Holocaust Memorial Day is a day of extreme importance. On this day we remember the genocide of Jews and other minority groups during WWII. I believe that the commemoration of genocide must not end with the Holocaust. This day should inspire us to remember all genocides against all minorities. I have always found it problematic that the West only recalls the horrors of the Holocaust and ignores all other genocides. Surely the tragedies that befall: Rwanda, Armenia, Bosnia and Cambodia deserve to be respected? Holocaust Memorial Day must be a day of education. How can we mourn on this day without acknowledging that genocides are happening right now, in: Darfur, Myanmar, the Central African Republic, Yemen, South Sudan and Syria? On this Holocaust Memorial Day, do not let these atrocities go unnoticed – please educate yourself.

Sabrina Miller

The Holocaust is in the DNA of my community. The Jewish school that I attended saw it their duty to teach us about the Holocaust and offered Year 12 students a trip to Poland. Every single student in my year attended. For a week we travelled from death camp to death camp, mass grave to mass grave, mourning the unnamed victims. As someone whose family was not directly affected by the Holocaust, I was horrified to see my friends searching for their relatives in the log books of Auschwitz. We walked down the infamous train tracks of Auschwitz, sat in the gas chambers of Majdanek, and mourned at the ruins of Treblinka. Sitting in a gas chamber; walls worn with scratch marks; bricks stained blue with gas, was a surreal experience. 100 Jewish students crowded inside the chamber, caged in by four walls sang “עמ ישראל חי” (the Jewish people live on). We then did something our grandparents never could; we walked out of Auschwitz.

Nina Freedman

It can be difficult for us to connect to the atrocities of history. Hearing an arbitrary number such as six million is certainly shocking but it is as unrecognisable to a millennial as the faces of forgotten victims. So how do we try and relate to the victims of the Holocaust with the number of survivors rapidly dwindling? When I visited Auschwitz with my school, the only thing that could help me make sense of what I had seen was an anthology of Holocaust poetry. The beautiful art forms that can emerge out of a time of such darkness and terror are truly inspirational and reading the poetry penned in the bowels of the concentration camps is chilling. For me, the best way to forge a personal connection with the Holocaust is to listen to the voices of its victims and wonder how they were inspired, in a time of such darkness, to create such art.

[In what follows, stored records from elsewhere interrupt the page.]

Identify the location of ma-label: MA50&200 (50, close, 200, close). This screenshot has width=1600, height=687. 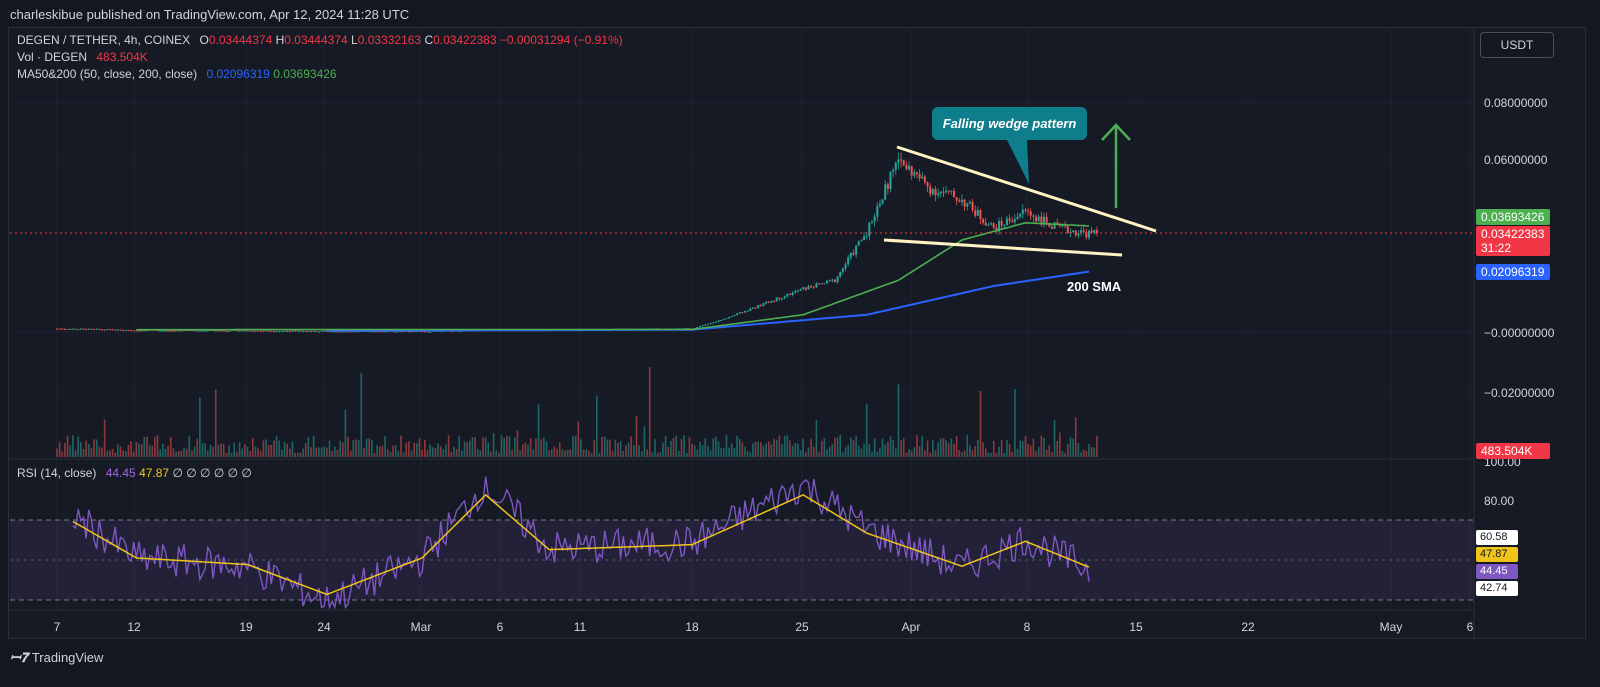
(108, 74).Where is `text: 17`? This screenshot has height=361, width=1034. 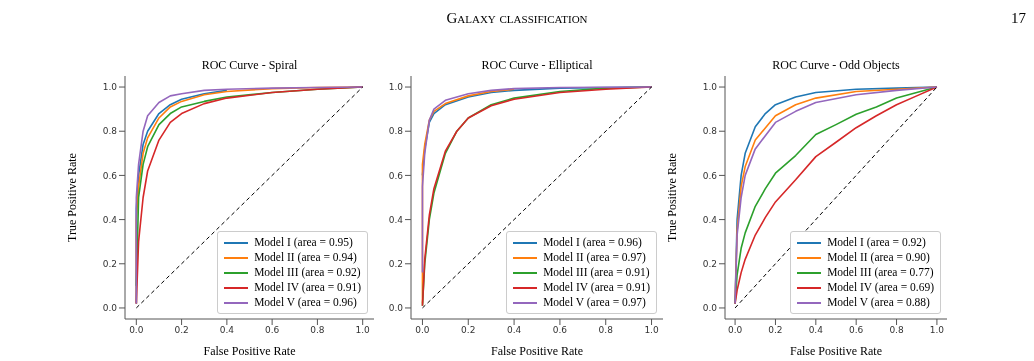 text: 17 is located at coordinates (1018, 18).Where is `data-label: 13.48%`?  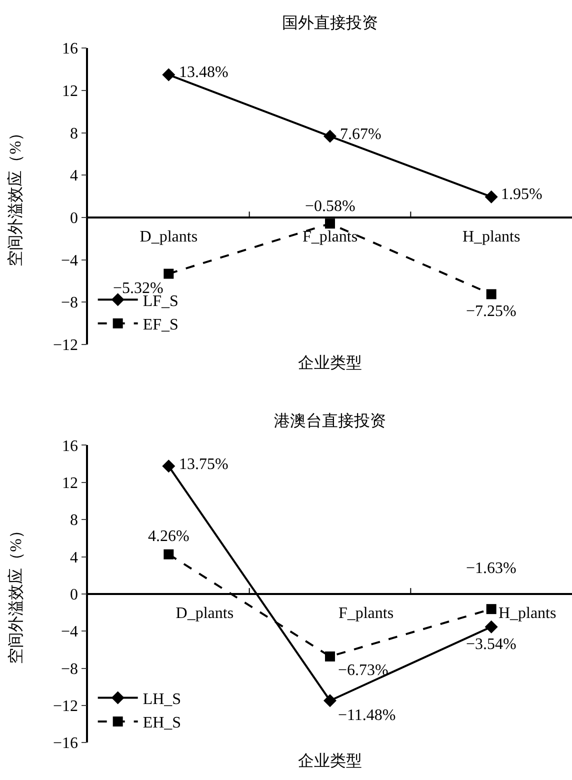 data-label: 13.48% is located at coordinates (204, 72).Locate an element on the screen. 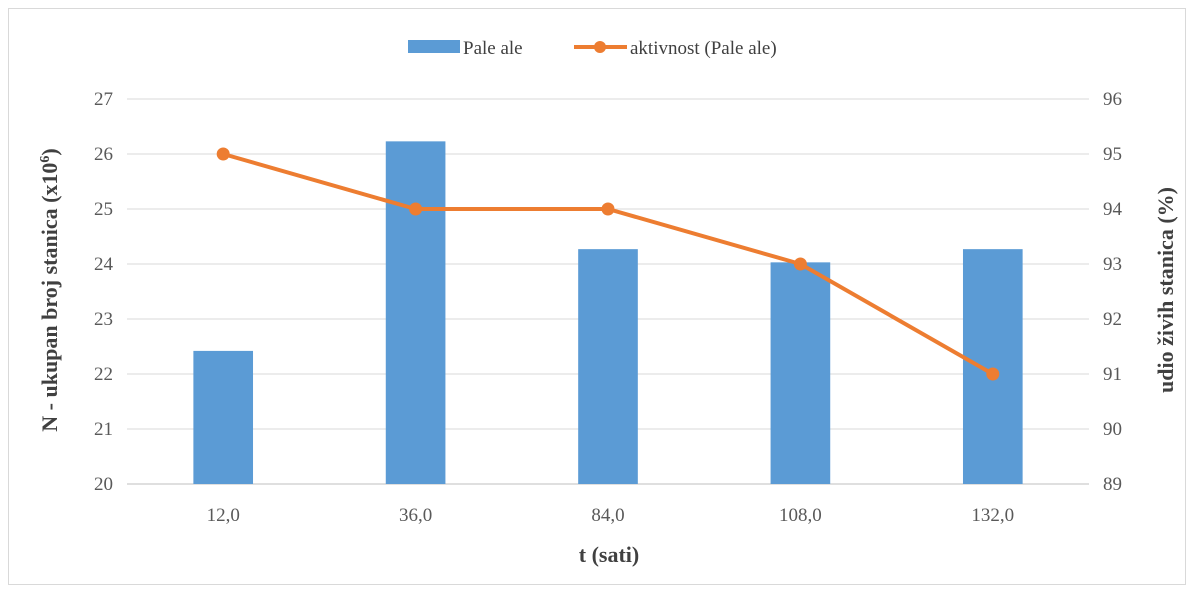 This screenshot has height=593, width=1195. right-tick-label: 93 is located at coordinates (1112, 264).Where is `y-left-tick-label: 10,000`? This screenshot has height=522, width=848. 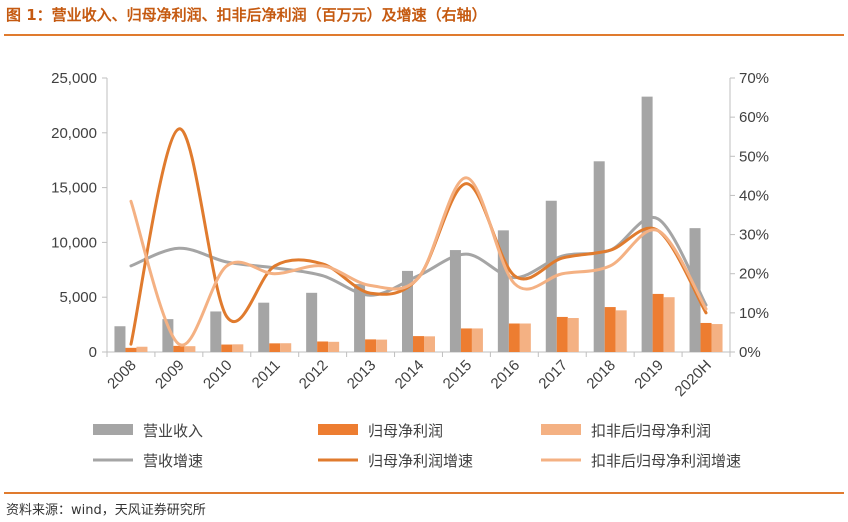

On 12 February the University of Bristol’s JSOC and History society in partnership with the SU have organized an event to remember the Holocaust. The BME network, LGBTQ+ network and disabled network are also supporting the event and representing the other groups targeted by the Nazis during the Holocaust. The university will hear from Holocaust survivor John Dobai who will speak about his experiences in Budapest during WW2 and how he survived the Holocaust.